In the assay "The doors of perception", its author Aldous Huxley (1) talks about how under the effects of mescaline he remained absorbed looking at the folds and wrinkles of his trousers. Among his thoughts, it was the idea of ​​whether he had been a genius painter he could have captured this garment with similar virtuosity to that of Judit's skirts in a Botticelli painting, better or worse, but suitable enough to fascinate for centuries, generations of spectators, and make them understand, the true meaning of what, in our pathetic imbecility, we call "mere things".... (2) Huxley looked at his pants as if they were the only thing in the world available to look at. That's how things should look like, he repeated stubbornly. Meanwhile, he was assailed by the question of how to reconcile seeing these pants as infinitely important, with the necessary matters of existence, the daily chores, and the temporary duties?

 

The "infinitely important" for an art brut artist is his mental reality. No subject precedes it with greater preponderance. No image, with greater intensity. The art brut artist can stay in front of the dictates of his mind as or more abstracted than Huxley looking at the folds of his pants under the effect of mescaline, and can paint unreal visions, with as much or more conviction than Botticelli, the folds of Judit’s skirts. Everything in his life is related to an inner landscape, powerful, suffocating, and even terrifying because he cannot distinguish it, most of the times, from the reality that happens on the outside.

 

A vivid manifestation of these stormy thoughts takes place in the creations of the art brut artist. Here is placed an exclusive world where its images that only resemble to themselves, places that only the inventor himself has visited, unusual characters, enigmatic compositions of great beauty or a shocking horror. These images have been detached from the imagination place, the world of delusions and hallucinations, and in front of them, depending on whether they are fascinating or terrifying, they succumb to the most lethargic contemplation or the most violent struggle that can be unleashed. Who deals with this world knows about distorted, expanded and enduring times.

 

When discovering the work of an art brut artist we could have the notion of how these persons make an extraordinary use of time. Stories like the one of Diego López (3), the prophet who during five years was painting a mountain blue in the town Cabezo de Torres (Murcia) or Henry Darger (4) who made a book with 15 000 pages and 300 watercolors for almost half a century, cannot stop shaking the common man when we analyze the variables of temporality.

 

Today, probably, art brut artists, in conditions of isolation or marginality, do not exceed the number of those who work under group logics. Each atelier, workshop or association where many of these subjects meet are the perfect space for the exercise of creation. There, in environments of sociability, surrounded by their peers, under the laws of the ordinary man who tries not to bother, instruct or guide the creative instinct, the art brut artist also remains, imperturbable, living the self-absorbed reality where things look like infinitely important.

 

Yenisel Osuna Morales, art historian and Director of Servando Gallery (Havana, Cuba)

 

 

[1] Aldous Huxley (1894-1963) British writter and philosopher .

2 Aldous Huxley. The Doors of Perception. P. 14. (PDF file). https://maps.org/images/pdf/books/HuxleyA1954TheDoorsOfPerception.pdf [visited June 12th 2019]

3 Art brut artist (Spain, 1965-2017).

4 Outsider artist (Chicago, Illinois, USA, 1892-1973).

**Required actions**
A. Transcribe the passage of the art brut text that opens with the words containing "[1] Aldous Huxley" and closes with "artist (Spain, 1965-2017).".
B. According to the art brut text, for how many years was Diego López painting a mountain blue?

**Data section**
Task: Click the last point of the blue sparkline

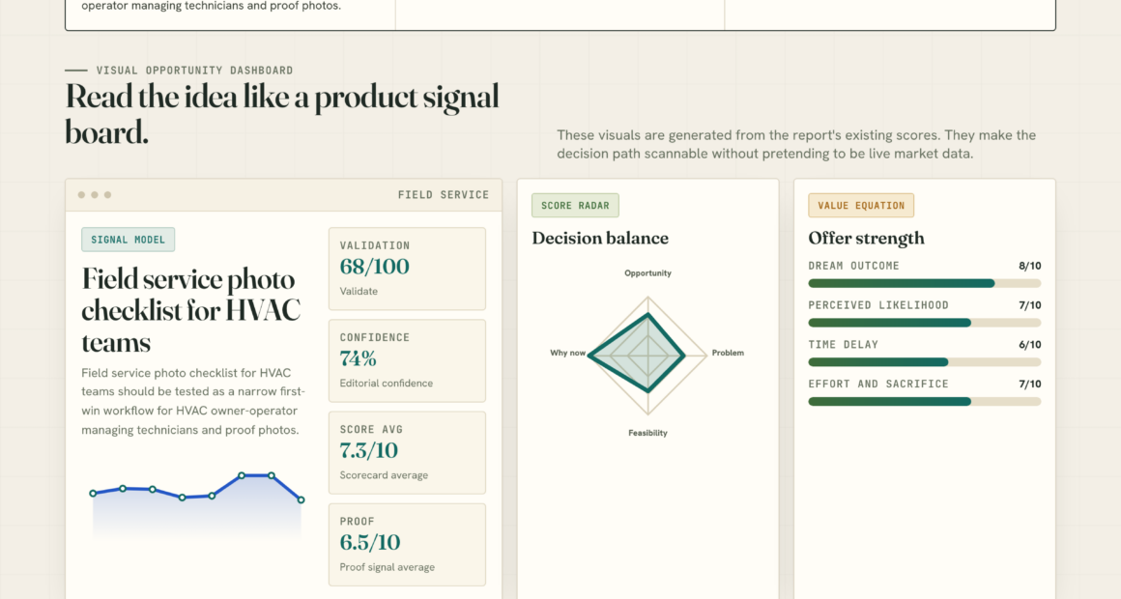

**Answers below**
A.
[1] Aldous Huxley (1894-1963) British writter and philosopher .

2 Aldous Huxley. The Doors of Perception. P. 14. (PDF file). https://maps.org/images/pdf/books/HuxleyA1954TheDoorsOfPerception.pdf [visited June 12th 2019]

3 Art brut artist (Spain, 1965-2017).

B. Five years.